Section 42.2: Pick-and-place pipelines | Building Embodied AI: From Perception to Autonomous Action

"Pipelines look boring until one missing state estimate breaks the whole warehouse."
A Builder's Planning Notebook

Illustration for Section 42.2: Pick-and-place pipelines — **Figure 42.2A**: A pick-and-place pipeline earns trust only when every stage has a verifier and a way to hand off failure to recovery.

Big Picture

Pick and place is the canonical manipulation pipeline because it exposes the full stack: perception, grasp generation, motion planning, force-limited execution, placement verification, and recovery.

This section breaks the classical pick-and-place stack into inspectable contracts: segmentation, 6D pose estimation, grasp proposal, approach trajectory, gripper closure, lift test, transfer, and place verification.

The payoff is practical. Once the stages are explicit, builders can swap MoveIt, cuRobo, Dex-Net, or a learned VLA policy into one stage without turning the full system into a debugging fog bank.

Action Is The Test

Most industrial pick-and-place failures are not mysterious. They are stage failures that were never isolated: bad pose proposals, invalid grasps, planner dead ends, premature gripper closure, or unverified placement.

Figure 42.2.1: A pick-and-place pipeline earns trust only when every stage has a verifier and a way to hand off failure to recovery.

Theory

Pick and place is a hybrid system with discrete stages and continuous control inside each stage.

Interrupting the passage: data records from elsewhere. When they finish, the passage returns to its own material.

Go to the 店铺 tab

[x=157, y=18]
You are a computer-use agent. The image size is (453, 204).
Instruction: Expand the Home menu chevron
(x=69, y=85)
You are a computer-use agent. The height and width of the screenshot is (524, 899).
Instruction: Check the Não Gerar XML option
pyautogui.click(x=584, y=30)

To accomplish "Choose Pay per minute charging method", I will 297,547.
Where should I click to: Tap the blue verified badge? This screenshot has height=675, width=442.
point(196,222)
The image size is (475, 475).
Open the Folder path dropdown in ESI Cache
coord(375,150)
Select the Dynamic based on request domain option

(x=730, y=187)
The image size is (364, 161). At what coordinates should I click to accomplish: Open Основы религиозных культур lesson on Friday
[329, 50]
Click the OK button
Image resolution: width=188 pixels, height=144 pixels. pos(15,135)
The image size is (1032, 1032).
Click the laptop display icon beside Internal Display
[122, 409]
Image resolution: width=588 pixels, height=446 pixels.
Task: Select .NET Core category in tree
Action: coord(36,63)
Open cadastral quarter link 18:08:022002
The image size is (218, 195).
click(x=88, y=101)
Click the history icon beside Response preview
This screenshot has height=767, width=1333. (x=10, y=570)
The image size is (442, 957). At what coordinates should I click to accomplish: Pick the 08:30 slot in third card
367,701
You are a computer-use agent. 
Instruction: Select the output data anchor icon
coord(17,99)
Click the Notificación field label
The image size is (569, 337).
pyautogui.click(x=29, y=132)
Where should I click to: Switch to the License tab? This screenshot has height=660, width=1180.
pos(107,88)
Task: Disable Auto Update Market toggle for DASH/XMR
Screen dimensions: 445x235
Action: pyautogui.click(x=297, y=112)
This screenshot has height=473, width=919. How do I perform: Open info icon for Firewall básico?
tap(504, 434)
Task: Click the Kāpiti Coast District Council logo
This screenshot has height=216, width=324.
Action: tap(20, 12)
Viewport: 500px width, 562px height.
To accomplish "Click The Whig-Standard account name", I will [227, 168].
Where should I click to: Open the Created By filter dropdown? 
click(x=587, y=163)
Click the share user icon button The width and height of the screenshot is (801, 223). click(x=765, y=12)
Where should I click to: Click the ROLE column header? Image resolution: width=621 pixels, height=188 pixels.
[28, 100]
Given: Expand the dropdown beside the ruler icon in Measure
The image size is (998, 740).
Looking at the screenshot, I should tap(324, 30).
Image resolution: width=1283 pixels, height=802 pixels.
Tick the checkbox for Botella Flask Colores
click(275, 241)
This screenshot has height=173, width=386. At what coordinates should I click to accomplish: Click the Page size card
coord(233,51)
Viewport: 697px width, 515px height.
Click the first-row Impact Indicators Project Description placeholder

The important modeling habit is to attach explicit preconditions and postconditions to every stage so silent transitions are impossible.

A clean factorization treats grasp quality and trajectory feasibility separately, then combines them. That separation matters because a geometrically good grasp may still be unreachable under joint limits or collision constraints.

$$ g^\star = \arg\max_{g \in \mathcal{G}} Q_{\text{grasp}}(g)\,\mathbf{1}[\text{reachable}(g)]\,\mathbf{1}[\text{collision\_free}(g)],\qquad T = T_{\text{approach}} \circ T_{\text{lift}} \circ T_{\text{place}} $$

Mechanism

The pipeline observes the scene, proposes grasps, filters by reachability and collision, executes the pick with force-limited closure, verifies the lift, transports the object, and confirms final placement. A solid log stores failures at the stage boundary, not only at the episode boundary.

Algorithm: Pick-Place Stage Filter

Segment the scene and estimate object pose or graspable surfaces.
Generate candidate grasps and rank them by quality, reachability, and downstream placement compatibility.
Plan approach, closure, lift, and placement motions with explicit stage verifiers.
If lift or placement fails, route to a bounded recovery such as regrasp, reobserve, or skip-bin.

Worked Example

# Filter grasp candidates by score and downstream feasibility.
grasps = [
    {"id": "g1", "quality": 0.91, "reachable": True, "place_ok": False},
    {"id": "g2", "quality": 0.84, "reachable": True, "place_ok": True},
    {"id": "g3", "quality": 0.73, "reachable": False, "place_ok": True},
]

ranked = []
for g in grasps:
    score = g["quality"] * float(g["reachable"]) * float(g["place_ok"])
    ranked.append((g["id"], round(score, 2)))

ranked.sort(key=lambda row: row[1], reverse=True)
print(ranked)
print("selected", ranked[0][0])

[('g2', 0.84), ('g1', 0.0), ('g3', 0.0)] selected g2

Code Fragment 42.2.1 keeps the highest raw grasp score from dominating when the grasp cannot support the later place stage.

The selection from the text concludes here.